Negotiating Possession Date: Should You Give a Seller Time After Closing to Move Out? Well, like most complex decisions in real estate and negotiations, it depends. This can depend of many factors, including the following:
- Time of year (especially as it relates to seasonal rentals)
- The seller’s circumstances
- Lender requirements (unless you’re purchasing the property with cash)
- What your living situation is (are you renting? If so, at what cost)
Real Estate Buy/Sell Agreement Contract Language?

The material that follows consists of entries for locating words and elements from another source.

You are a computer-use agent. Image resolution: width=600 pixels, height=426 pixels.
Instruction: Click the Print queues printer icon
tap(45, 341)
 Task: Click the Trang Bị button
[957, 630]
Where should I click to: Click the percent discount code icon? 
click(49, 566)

In Aspire North Realtors, formerly known as TAAR (Traverse Area Association of Realtors), we all use the same purchase agreement (with a few exceptions). In that common purchase agreement, there’s a paragraph dedicated to Possession. Here’s a screenshot of that paragraph:
Thus, the “Date of Possession” essentially becomes part of the negotiation process. To some sellers, it’s VERY important to have at least some time after closing to ease their anxiety about moving all of their stuff out prior to closing while thinking in the back of their mind, “What if the deal doesn’t go through?” (This is where your Earnest Money Deposit plays a role). In fact, it has been my experience that some sellers will sacrifice on price in an amount out of proportion to the going rate in the area for rent. In other words, for an extra month to move out after closing, they will sacrifice sometimes two to five times the average cost of rent in the area. This can be a powerful negotiation tool for you as a buyer. As a negotiator, you’re always looking for opportunities in a negotiation where something means an awful lot to the other party and doesn’t mean that much to you. These are opportunities for you to get something in return of great value to you in exchange for something that’s of little value to you.
Side Note: Real Estate Negotiation is dynamic, complex, and very important: make sure your Agent is up to the task. One way to ensure that they are is to make sure they are a RENE, like me.

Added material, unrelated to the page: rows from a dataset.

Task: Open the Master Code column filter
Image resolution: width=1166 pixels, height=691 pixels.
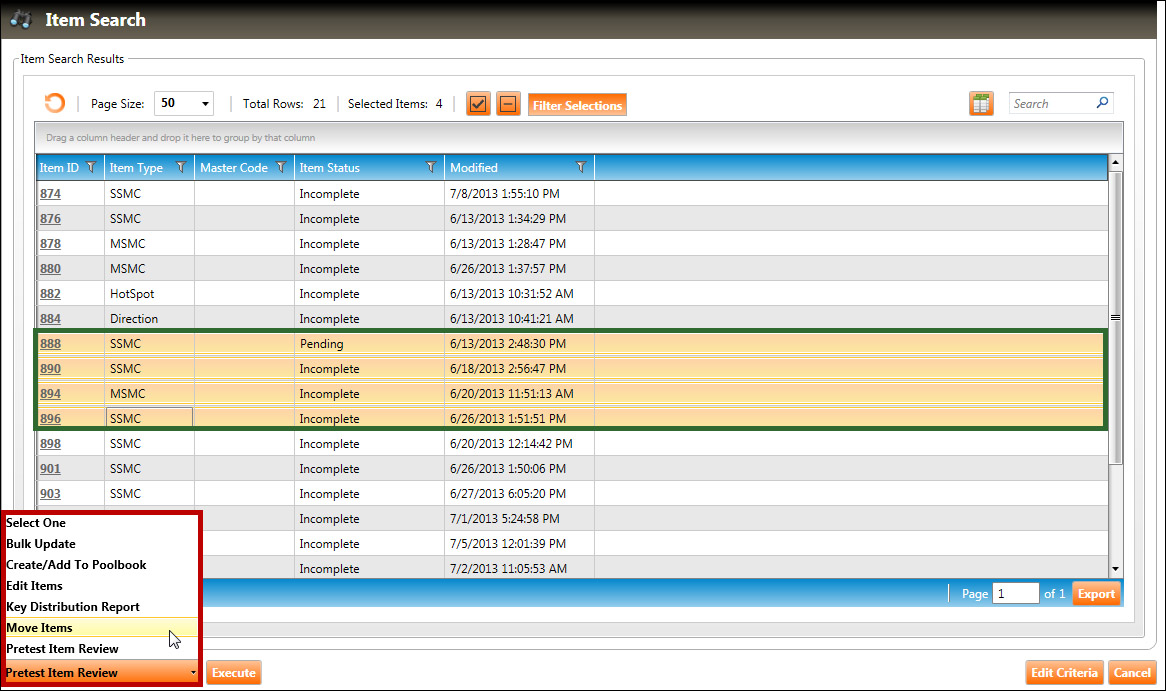Action: pos(281,168)
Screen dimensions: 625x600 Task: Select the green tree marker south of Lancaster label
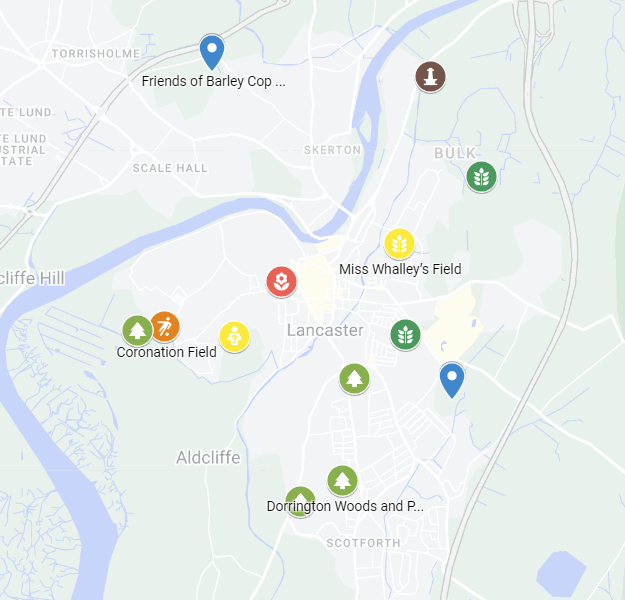click(x=354, y=379)
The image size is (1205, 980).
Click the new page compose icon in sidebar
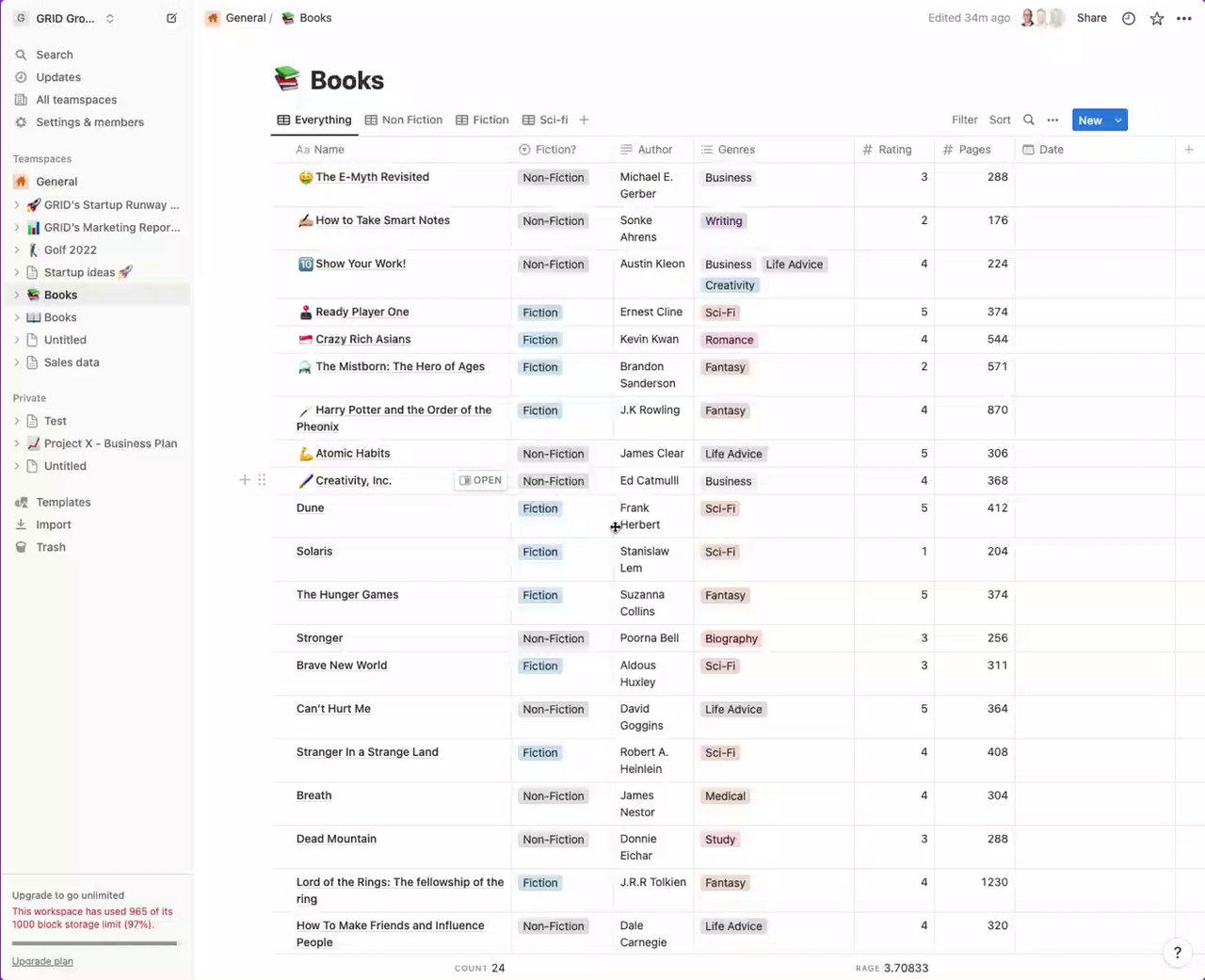171,18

Here Are Some Things to Consider When Negotiating
Is the Seller Willing to Pay Rent?
You can consider charging the seller rent for the time they need after closing to move out. If you are paying rent or will need to continue making mortgage payments on another house while you wait to occupy this one, it may be wise to ask for some rent. For investors purchasing a home they plan to rent on a short-term basis using airbnb or vrbo, then the time of year of the purchase can play a significant role in this part of the negotiation. For example, if you’re closing in February, then it will cost the investing buyer little if anything in lost rent to give the seller time after close to move out. If, however, you’re closing in July, then it can cost the investing buyer a great deal. These types of considerations are a part of negotiating rent and the overall purchase price when thinking about a Date of Possession after closing.

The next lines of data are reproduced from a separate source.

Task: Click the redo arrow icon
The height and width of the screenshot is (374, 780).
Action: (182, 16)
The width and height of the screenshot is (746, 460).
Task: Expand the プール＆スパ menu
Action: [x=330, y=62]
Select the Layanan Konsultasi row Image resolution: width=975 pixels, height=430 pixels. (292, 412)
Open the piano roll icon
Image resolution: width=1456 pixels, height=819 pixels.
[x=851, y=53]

Can You Store the Seller’s Items Temporarily?
Sometimes sellers have a place to go and reside but just need more time to move all their “stuff.” If you as a buyer want to paint or update flooring, etc. after closing, you can negotiate with the seller to allow them the use of the garage, for example, to store personal property while the painting or flooring is being done. This is an example of something that will mean a great deal to the seller and won’t cost you much as a buyer. So, make sure you get something of value to you in return!
If you are purchasing the property to occupy as your primary residence, your lender will likely have a requirement that you occupy the home within 30 days and no longer than 60 days. Lenders who are lending money for the purposes of an owner-occupied dwelling do not like to see the owner not occupying the residence:)
Negotiating the Possession Date on a contract should not be done in isolation. It’s one part of the overall negotiation process. Make sure you’re working with an agent who can leverage this part, and every part, of the negotiation process to your advantage while at the same time keeping the deal together. After all, you do want to buy the house, right?